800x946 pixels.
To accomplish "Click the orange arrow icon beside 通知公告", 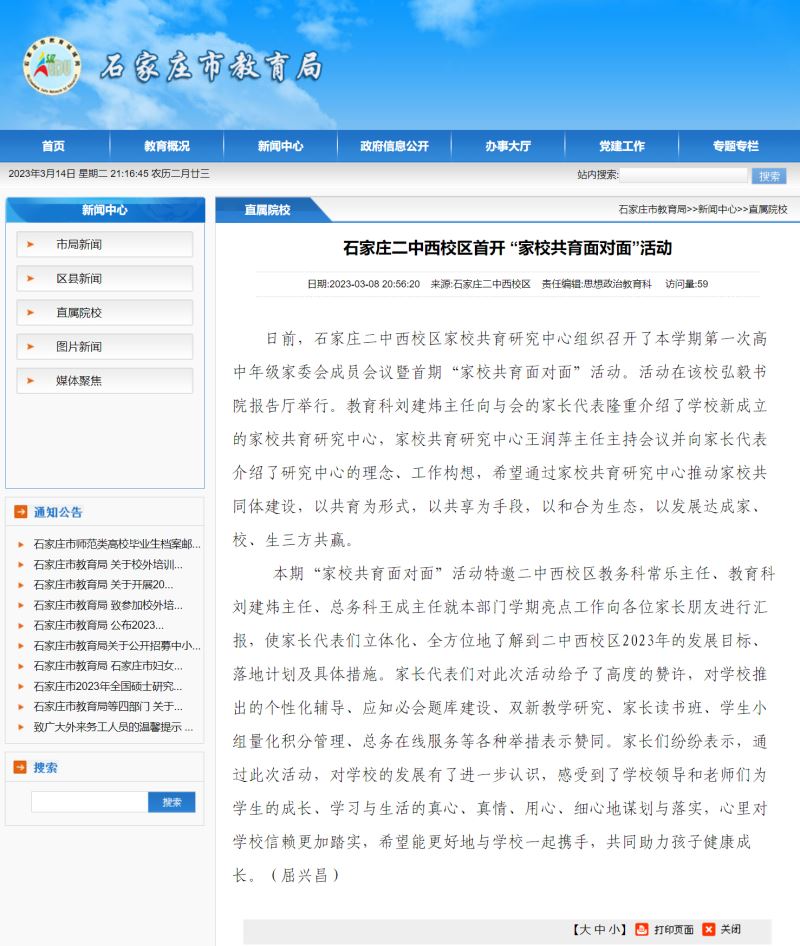I will 20,512.
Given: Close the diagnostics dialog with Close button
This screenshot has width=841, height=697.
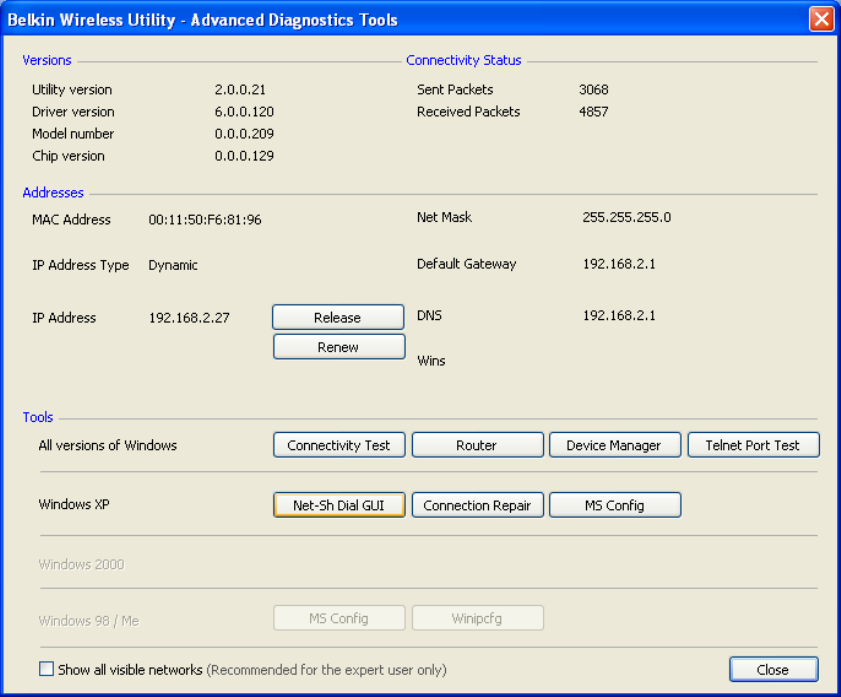Looking at the screenshot, I should (x=773, y=669).

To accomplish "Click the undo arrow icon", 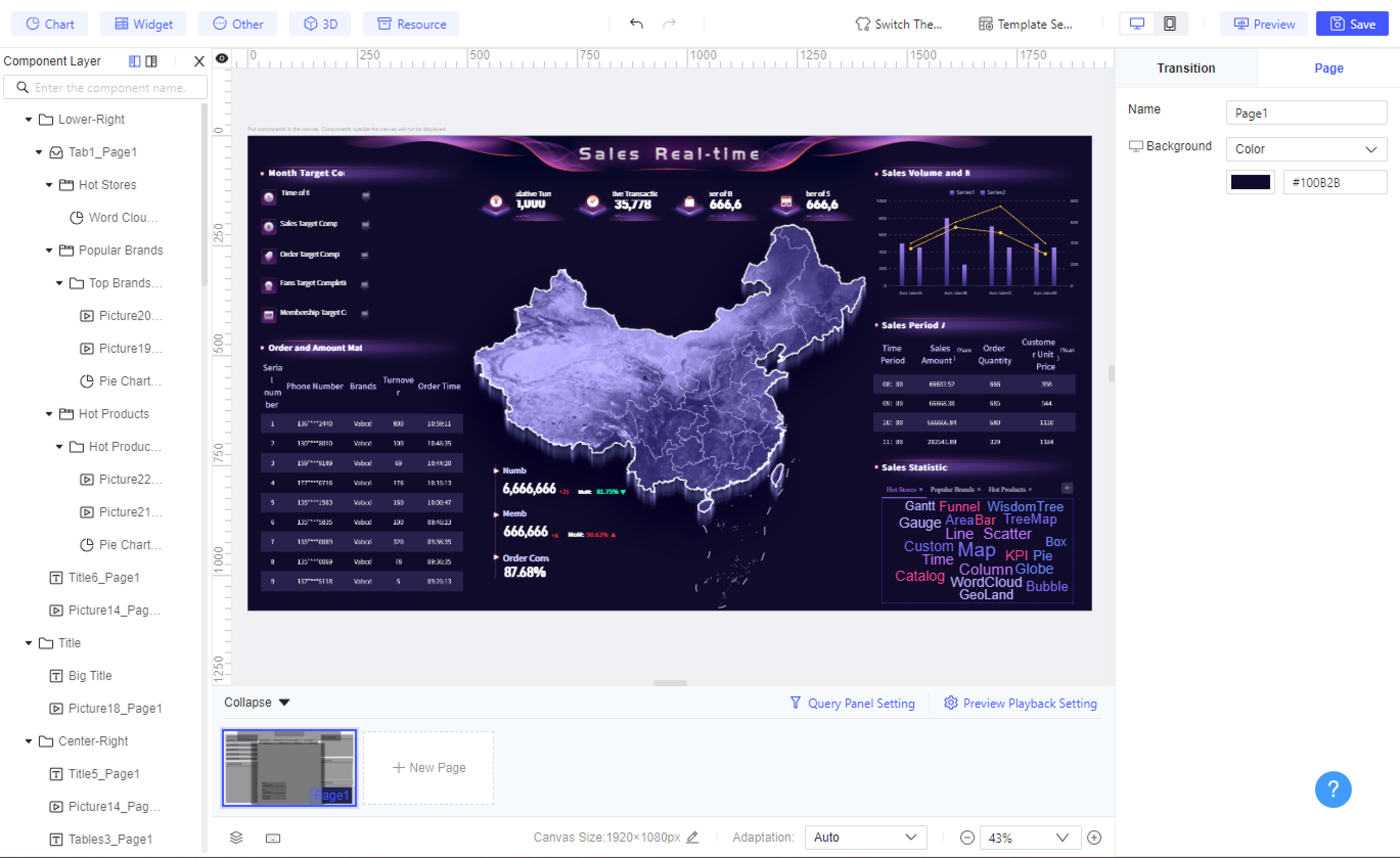I will pos(636,24).
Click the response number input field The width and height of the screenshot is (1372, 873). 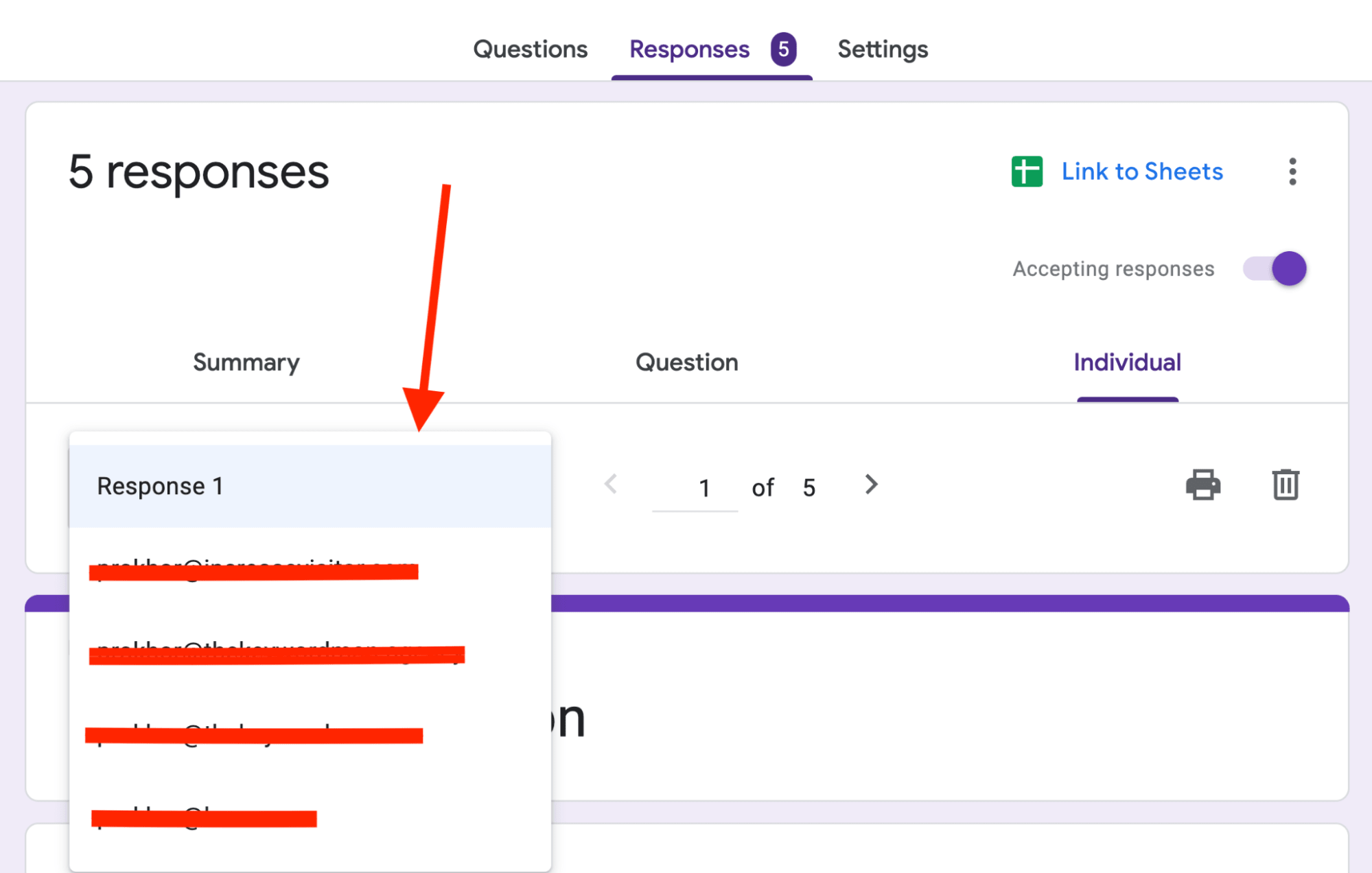pyautogui.click(x=695, y=488)
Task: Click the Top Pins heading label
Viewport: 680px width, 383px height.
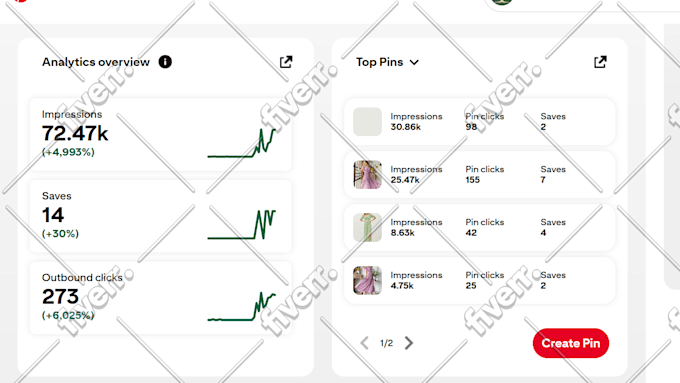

Problem statement:
Put the lines from the one containing "Task: Click the Top Pins heading label" through the end of the items into a Markdown table with two columns, Row and Line, numbering each line and skipping blank ones. Leave the pictures out of the table.

Response to this task:
| Row | Line |
|---|---|
| 1 | Task: Click the Top Pins heading label |
| 2 | Viewport: 680px width, 383px height. |